Hungarian born author/artist Kate Seredy has contributed many works to the world of children's literature (see the list here). I've been thoroughly enjoying her 1936 Newbery Honor book The Good Master. The setting is on a farm in Hungary at the turn of the 19th Century - this book reminds me a lot of Mary Mapes Dodge's Hans Brinker, or The Silver Skates, which is about a brother and sister and their life in Holland.
|"Sprinkling of the Girls" - source|
"Sprinkle what -- sprinkle the girls!!?"
"'Course. All the boys and young men go to all their friends who have girls to sprinkle them with water. The girls and mothers give them meat and cakes to eat and Easter eggs to take home...You can sprinkle us on Tuesday after Easter. That's when girls have a good time..."
This tradition goes back to the 2nd Century! “Sprinkling,” a popular Hungarian Easter tradition, is observed on Easter Monday, which is also known as “Ducking Monday.” These days, boys playfully sprinkle perfume or perfumed water on girls, but young men used to pour buckets of water over young women's heads. People believed that water was life-giving and had a cleaning, healing effect.
Look at Seredy's gorgeous first edition cover illustration for The Good Master...

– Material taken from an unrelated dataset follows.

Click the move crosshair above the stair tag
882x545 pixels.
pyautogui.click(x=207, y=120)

And two later editions....
Jancsi lives on a large farm in the Hungarian plains with his parents. His cousin Kate, a city girl, is coming to stay with them, as she is “delicate”. Kate soon proves to be anything but delicate, and the possessor of an alarmingly loud scream (they call her the "Screaming Monkey"). She and Jancsi soon make friends, and enjoy all the farm has to offer.
"'My cousin Kate from Budapest is coming to live with us. She's delicate and has had the measles!' shouted Jancsi to a friend as he and his father were driving to the station to meet her. Jancsi had imagined Kate as a sort of fragile, fair-haired princess, but the little girl who stepped off the train had plain black hair, a smudgy face, and skinny legs. From the moment Kate arrived, things happened. She was afraid of nothing and full of ideas. When Kate looked most angelic, you could be sure she was thinking up some mischief."

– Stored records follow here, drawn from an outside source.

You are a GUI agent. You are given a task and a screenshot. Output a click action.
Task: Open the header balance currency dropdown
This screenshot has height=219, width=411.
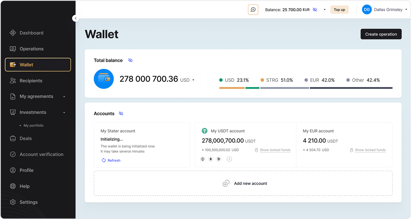pyautogui.click(x=324, y=10)
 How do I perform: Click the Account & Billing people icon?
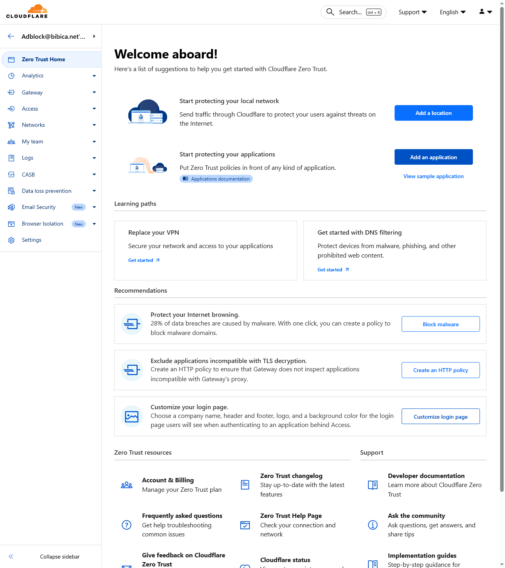pyautogui.click(x=126, y=485)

One of the funniest parts of the book is when Kate first arrives and "steals" sausages from the rafters of the family's home. When Kate realizes she can't get down from her high perch, Janci's father, the "Good Master", teaches her a lesson by leaving her there while the family eats dinner. After Janci and his mother have gone to bed, Janci's father climbs up and rescues Kate. Janci's father is a kindly man who understands young boys and girls. He finally wins the confidence of headstrong Kate.
Who was Kate Seredy?
Kate Seredy was born and brought up in Budapest, Hungary in 1899. Although brought up in the city, she spent time in rural Hungary as a child when she and her father accompanied a group of French artists and scientists studying Hungarian peasant life and art. Kate’s experiences in The Good Master were to some extent Seredy’s.
When she grew up, Seredy attended the Academy of Arts in Budapest for six years, and passed a diploma as an art teacher. During the First World War, she served as a nurse, coming to the United States in 1922. Like the hard-working Nagy family in The Good Master, she was constantly busy and creative, making clothes, furniture and pottery, and decorating furniture with Hungarian designs.
Her books portray a forgotten world: an idyllic rural life which is far superior to city life. The Good Master is an wonderful story. It is filled with a sense of comforting and industrious family life, with everyone working for the common good, and pulling together despite the problems that come to the farm: long droughts, snow, and the accidents adventurous children have. The book is filled with quite a few details of Hungarian life at the turn of the 19th century.